Nonetheless, we can be sure of public displays of weeping and wailing as went on for years after his father’s demise. In that spirit, it was a woman dressed in black traditional hanbok dress who announced Kim’s death from a massive heart attack while on a train. He was apparently on another inspection tour — one of many that he’s made in the past few years despite apparently suffering a stroke in August 2008.

Undoubtedly the death of Jong-Il leaves a power vacuum in North Korea. However, in the past three years the Dear Leader has sought to advance Swiss-educated Jong-Un as his successor after bypassing two older brothers, notably the playboy first-born Kim Jong-Nam, living in luxury in Macau.

“In a situation like that the systems don’t allow for easy adjustment,” said David Straub, former head of the Korea desk at the U.S. State Department. Straub noted the influence of the core inner circle that also includes Kim’s wife, Kim Ok, as key players along with the generals who may form a ruling junta or power behind the throne held by Kim Jong-Un.

In fact, North Korea before Kim’s death appeared to have softened its rhetoric while preparing for what would have been Kim’s 70th birthday in February and huge celebrations surrounding the 100th anniversary of the birth of his long-ruling father, Kim Il-Sung, who died in 1994.

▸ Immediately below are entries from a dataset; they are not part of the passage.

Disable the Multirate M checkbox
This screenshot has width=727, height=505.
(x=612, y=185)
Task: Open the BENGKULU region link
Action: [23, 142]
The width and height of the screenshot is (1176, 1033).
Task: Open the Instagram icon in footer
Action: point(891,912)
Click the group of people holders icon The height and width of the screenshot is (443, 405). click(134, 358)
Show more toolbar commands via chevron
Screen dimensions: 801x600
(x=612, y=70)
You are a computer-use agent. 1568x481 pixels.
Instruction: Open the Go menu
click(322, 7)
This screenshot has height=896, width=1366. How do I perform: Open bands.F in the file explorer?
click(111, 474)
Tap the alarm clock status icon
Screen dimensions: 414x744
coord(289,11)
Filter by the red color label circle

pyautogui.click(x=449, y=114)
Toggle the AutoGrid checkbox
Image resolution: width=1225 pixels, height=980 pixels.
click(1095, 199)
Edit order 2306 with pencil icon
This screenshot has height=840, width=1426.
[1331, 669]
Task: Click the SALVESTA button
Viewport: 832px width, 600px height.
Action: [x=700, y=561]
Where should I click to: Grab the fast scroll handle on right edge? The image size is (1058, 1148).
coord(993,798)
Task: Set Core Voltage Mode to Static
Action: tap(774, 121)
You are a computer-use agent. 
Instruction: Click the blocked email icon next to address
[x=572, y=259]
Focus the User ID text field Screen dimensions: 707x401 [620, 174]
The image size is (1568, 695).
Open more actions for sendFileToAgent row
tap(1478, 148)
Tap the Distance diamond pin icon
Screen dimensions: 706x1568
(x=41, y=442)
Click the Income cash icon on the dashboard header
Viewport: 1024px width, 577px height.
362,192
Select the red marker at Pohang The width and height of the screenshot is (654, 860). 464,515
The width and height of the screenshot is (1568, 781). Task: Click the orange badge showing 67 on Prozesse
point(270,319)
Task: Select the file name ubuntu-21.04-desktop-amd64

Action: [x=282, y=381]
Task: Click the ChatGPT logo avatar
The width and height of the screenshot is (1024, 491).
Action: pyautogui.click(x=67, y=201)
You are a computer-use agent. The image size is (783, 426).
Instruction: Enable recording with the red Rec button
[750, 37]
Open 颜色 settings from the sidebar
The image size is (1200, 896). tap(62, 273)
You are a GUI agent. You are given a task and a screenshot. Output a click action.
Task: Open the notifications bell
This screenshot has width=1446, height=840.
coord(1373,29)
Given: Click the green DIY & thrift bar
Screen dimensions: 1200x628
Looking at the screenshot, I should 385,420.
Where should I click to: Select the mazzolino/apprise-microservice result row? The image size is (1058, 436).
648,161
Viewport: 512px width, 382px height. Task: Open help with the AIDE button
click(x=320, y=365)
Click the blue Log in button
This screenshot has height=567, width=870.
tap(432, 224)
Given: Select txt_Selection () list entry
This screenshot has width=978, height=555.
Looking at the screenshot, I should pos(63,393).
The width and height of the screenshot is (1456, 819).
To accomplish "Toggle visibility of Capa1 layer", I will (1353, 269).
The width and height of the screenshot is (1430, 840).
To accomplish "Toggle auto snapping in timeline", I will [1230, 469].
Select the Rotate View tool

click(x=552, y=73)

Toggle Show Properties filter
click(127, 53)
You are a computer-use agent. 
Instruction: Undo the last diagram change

North Korea has conducted two underground nuclear tests, in October 2006 and May 2009 but seemed to have put the threat of a third test on hold while appealing for food aid from the U.S. and South Korea, whose conservative president, Lee Myung-Bak, cut off such aid after his inauguration in February 2008. Lee promptly called an emergency cabinet meeting while South Korean troops went on full emergency alert.

The U.S. envoy on North Korean human rights, Robert King, recently met with a top North Korean official in Beijing to talk about food aid.

“Now we have a situation where South Korean and U.S. officials have to decide very quickly in terms of public statements,” said Straub. “They will have to review and regroup on food aid.”
North Korean officials since the first reports of Kim Jong-Il’s stroke in 2008 had gone to great lengths to demonstrate the strength of the man who imposed a one-man rule over the country that was just as harsh as his father’s.

His health deteriorated sharply after he hosted the late South Korean president, Roh Moo-Hyun, at a summit in Pyongyang in October 2007. Roh had carried on the “Sunshine” policy of reconciliation inaugurated by the late Kim Dae-Hung, who went to Pyongyang for the first inter-Korean summit in June 2000.

Nonetheless, says Straub, “he looked a lot better” when he hosted former U.S. president Bill Clinton in Pyongyang in August 2009. Straub accompanied the former U.S. president on a private plane to Pyongyang to rescue two U.S. television journalists, Laura Ling and Euna Lee, who had been picked up five months earlier filming along the Tumen River border with China. “He got around just fine,” Straub recalls. “I’m a little surprised he passed away this badly.”

KCNA reported that Kim “suffered an advanced acute myocardial infarction, complicated by serious heart shock, on a train on December 17″. The report said that he had been under “a great mental and physical strain caused by his uninterrupted field guidance tour for the building of a thriving nation.”